Israeli airstrikes have killed at least 31 people in the Gaza Strip, Palestinian doctors said, with nearly half of the deaths in northern areas where the army has been waging a month-long campaign aimed at preventing a Hamas regrouping.
Palestinians have said the new air and ground offensives and forced evacuations are “ethnic cleansing” aimed at emptying two towns in northern Gaza and a refugee camp of their population in order to create buffer zones.
Israel denies this, saying it is fighting Hamas militants who launch attacks from there.
Medics said at least 13 Palestinians were killed in separate attacks on homes in the town of Beit Lahiya and Jabalia, the largest of the enclave’s eight historic camps and the focus of the army’s new offensive.
The others were killed in several Israeli airstrikes in Gaza city and southern areas, including one in Khan Younis, which health officials said had killed eight people, including four children.
Later on Sunday, health officials at the Kamal Adwan Hospital near Beit Lahiya said the facility was hit by Israeli tank fire and that a child admitted to the hospital was seriously injured.
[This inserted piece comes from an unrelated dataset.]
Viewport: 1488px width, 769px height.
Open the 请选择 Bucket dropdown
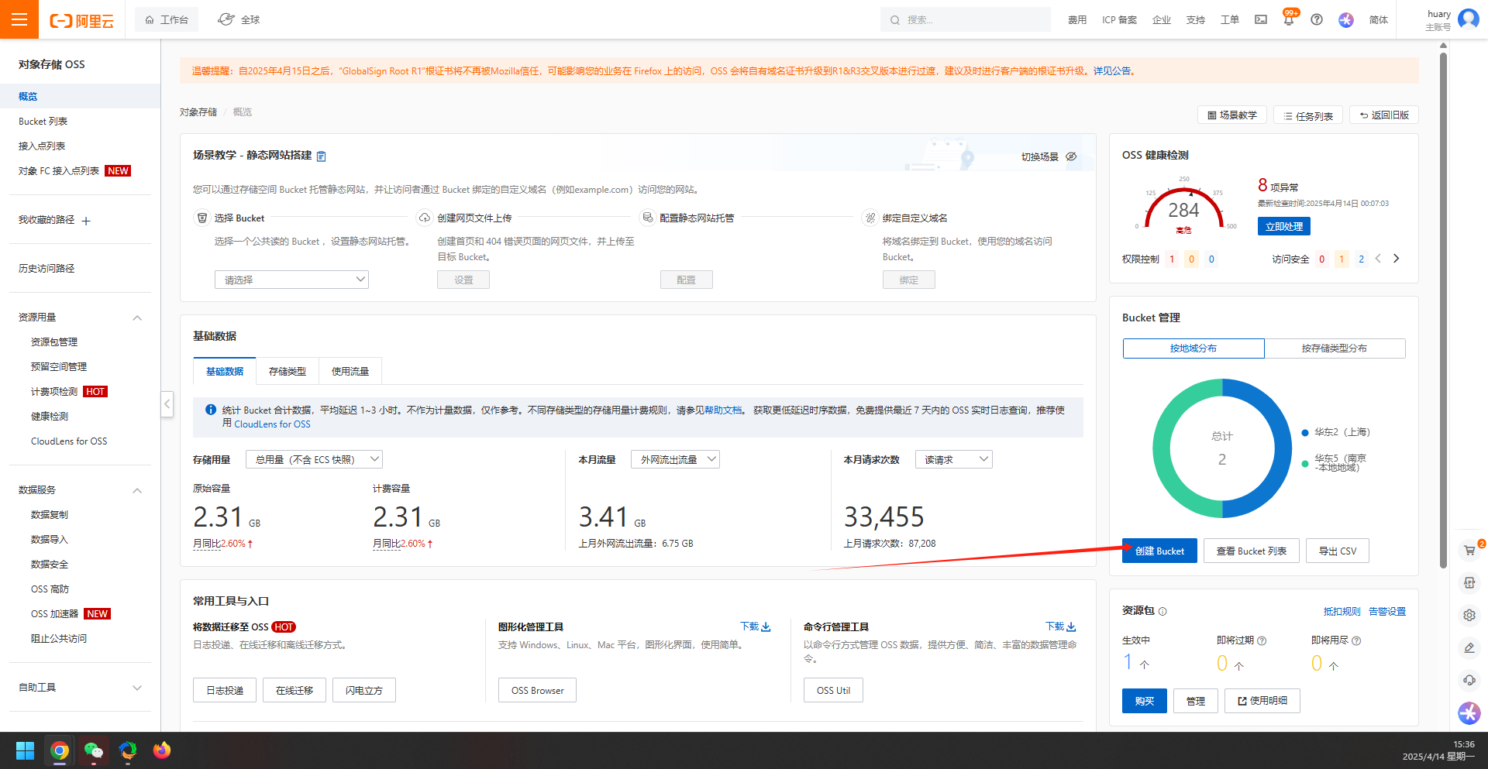(x=291, y=280)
Hussam Abu Safiya, director of the hospital, said the accident occurred after a delegation from the World Health Organization visited the facility and evacuated some patients.
Child polio vaccinations resume in Gaza as WHO urges ceasefire
Meanwhile, COGAT, the Israeli military’s Palestinian civil affairs agency, said it had facilitated the launch of the second round of a polio vaccination campaign in northern Gaza on Saturday and that 58,604 children had received a dose.
Gaza’s Health Ministry said the Israeli military offensive in northern Gaza was preventing them from vaccinating thousands of children in Jabalia, Beit Lahiya and Beit Hanoun.
A clinic is said to have come under Israeli fire as parents took their children for polio doses on Saturday and four children were injured.
The head of the World Health Organization said in a statement that the accident at the clinic occurred despite a humanitarian pause agreed by the two warring sides, Israel and Hamas, to allow for the vaccination campaign.
“A @WHO team was on site shortly before. This attack, during a humanitarian pause, jeopardizes the sanctity of children’s health protection and could dissuade parents from bringing their children for vaccination,” he said in a statement. WHO Director General Tedros Adhanom Ghebreyesus announced. posted on X.
“These fundamental pauses for the humanitarian area must absolutely be respected. Ceasefire!” he said.
The Israeli military, which did not immediately comment on Tedros’ remarks, said it was checking the report on the clinic.
A broader ceasefire that would end the war and see the release of Israeli and foreign hostages held captive in Gaza, as well as Palestinians jailed by Israel, remains remote due to disagreements between Hamas and Israel.
Hamas wants a deal to end the war permanently, rejecting recent offers of temporary truces, while Israeli Prime Minister Benjamin Netanyahu says the war can only end when Hamas is eradicated.